The central role of the propensity score in observational studies for causal effects: summary

Observational studies create barriers for causal studies because of several reasons but primarily, selection bias - a lack of randomisation implies that the potential outcomes are not independent of treatment assignment, and also that units exposed to treatment could (and usually do) differ fundamentally from the control units.

The paper defines a balancing score as any function of the covariates (which are observed pretreatment or simply: covariates), such that the conditional distribution of x given this score is the same for treated and control units. X (the covariates) itself is balancing, but the objective is to find a many-one balancing score or coarsest to bring about dimension reduction.
Now, the propensity score \(e(x) = Pr(Z = 1/ X = x))\) for non randomised studies does not have a specific form, as opposed to in randomised studies where this probability is known. However, it’s possible to estimate the score from the data (Using for example a generalised linear model like logit). Moreover, propensity score is a balancing score - in fact, it is the ‘finest’ balancing score - it can be represented as a function of any other balancing score.

If the treatment assignment is ‘strongly ignorable’ - that is, conditional on X (covariates), potential outcomes are independent of assignment, then it is true that conditional on the propensity score, potential outcomes are independent of assignment.

Conditioning on propensity score gives us an unbiased estimate.
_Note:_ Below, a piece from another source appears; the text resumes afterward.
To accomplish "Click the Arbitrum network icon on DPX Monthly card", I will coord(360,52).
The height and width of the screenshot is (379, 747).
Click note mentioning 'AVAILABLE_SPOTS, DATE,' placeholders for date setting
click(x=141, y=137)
Units with the same value of propensity score but different treatments can act as controls for each other; the expected difference in their response equals the average treatment effect. The applications of propensity score extends to pair matching, stratification (discretizing propensity scores) and covariance adjustment.
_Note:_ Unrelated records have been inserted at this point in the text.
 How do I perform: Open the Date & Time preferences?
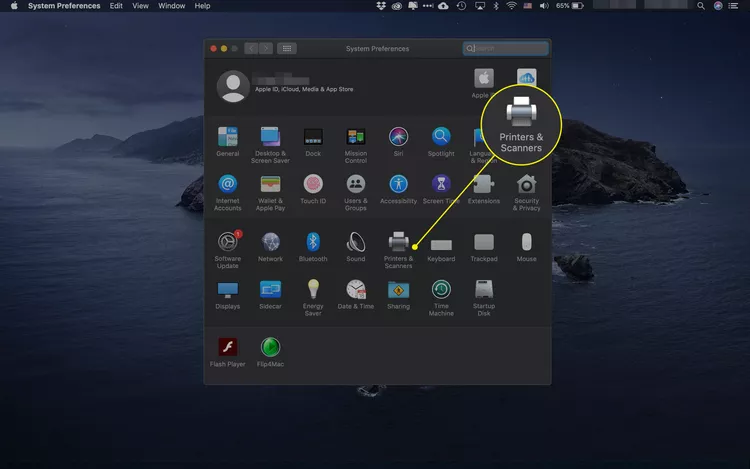click(x=356, y=290)
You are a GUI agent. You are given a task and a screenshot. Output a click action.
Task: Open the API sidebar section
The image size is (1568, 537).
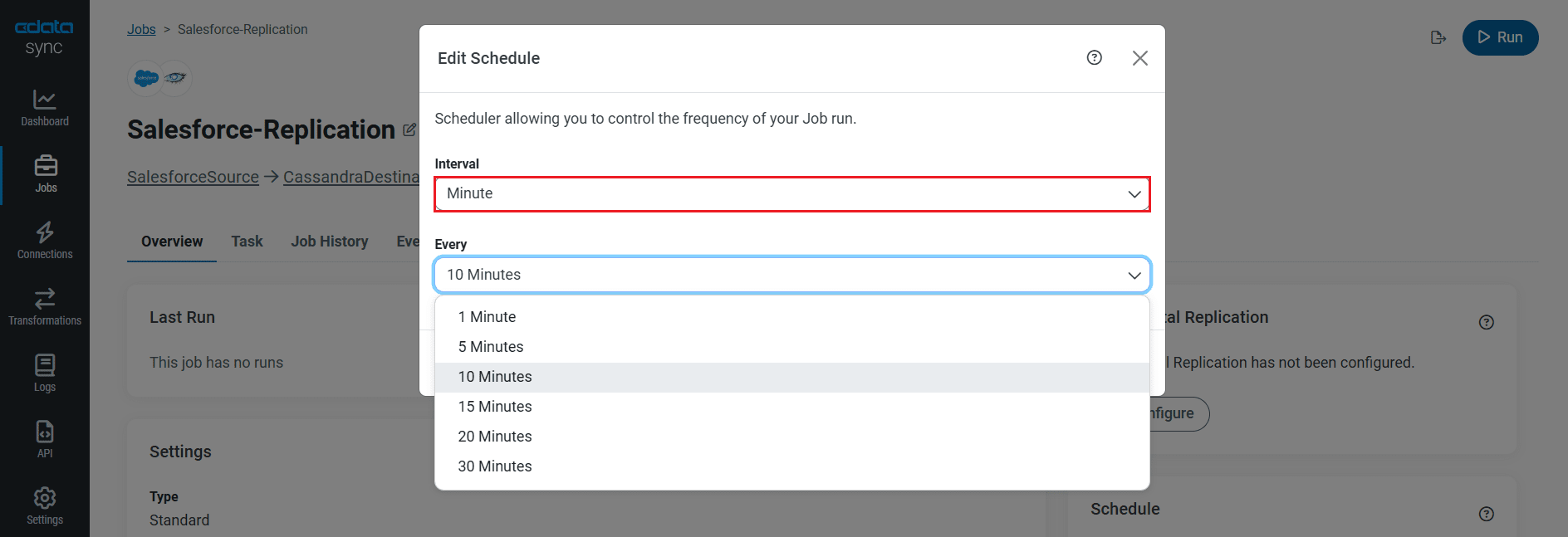point(45,440)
The paper discussed three main applications of propensity scores: Pair matching: This means having pairs of treated and control units in our data. First, randomly sample a propensity score, and then get a treatment and control unit with the matching propensity score value. Paired matching given propensity score has lower variance: we saw the exact formulas in lecture. Covariance adjustment: With X as the propensity score, within each strata of propensity score we can do a linear regression: this is the same as OLS with interaction, or Lin’s estimator.

Stratification: Conditional on propensity score, we can estimate ATE like we would in a stratified experiment. In stratification, using propensity score and not actual covariates is useful because in some cases, stratifying on all covariates can create many more groups which could lead to a situation where within a strata there are no treated or control groups. If \(e(X)\) is continuous, we can discretise the probabilities. For most observational studies, it was found that the optimal number for discretization was five.

The rationale for the use of propensity score in observational studies were several, including: Conditioning on the propensity score makes pair matching for intuitive, and makes the study easier to understand for people with limited statistical background Model-based adjustment become more robust even if ‘true’ model of regressing outcomes on propensity score is incorrect.

If you have large control group reservoir: say if you are interested in the health of workers working in a Nuclear plant, then it easier to stratify on propensity score, and then sample from the control group, then to do random subgrouping. Of course it is possible to have residual bias in the propensity score: but this itself implies that the estimate for ATE is also biased.

To summarise: propensity score can be understood as how much ‘importance’ the treatment mechanism is giving to treatment outcome: it signifies the probability that we will observe Y(1), not Y(0). Fitting a model on E(Z/X) can give us unbiased estimates of propensity, and under strong ignorability, there are various ways to estimate the average causal effect in an otherwise non randomised observational study, through pair matching, stratification and covariance adjustment.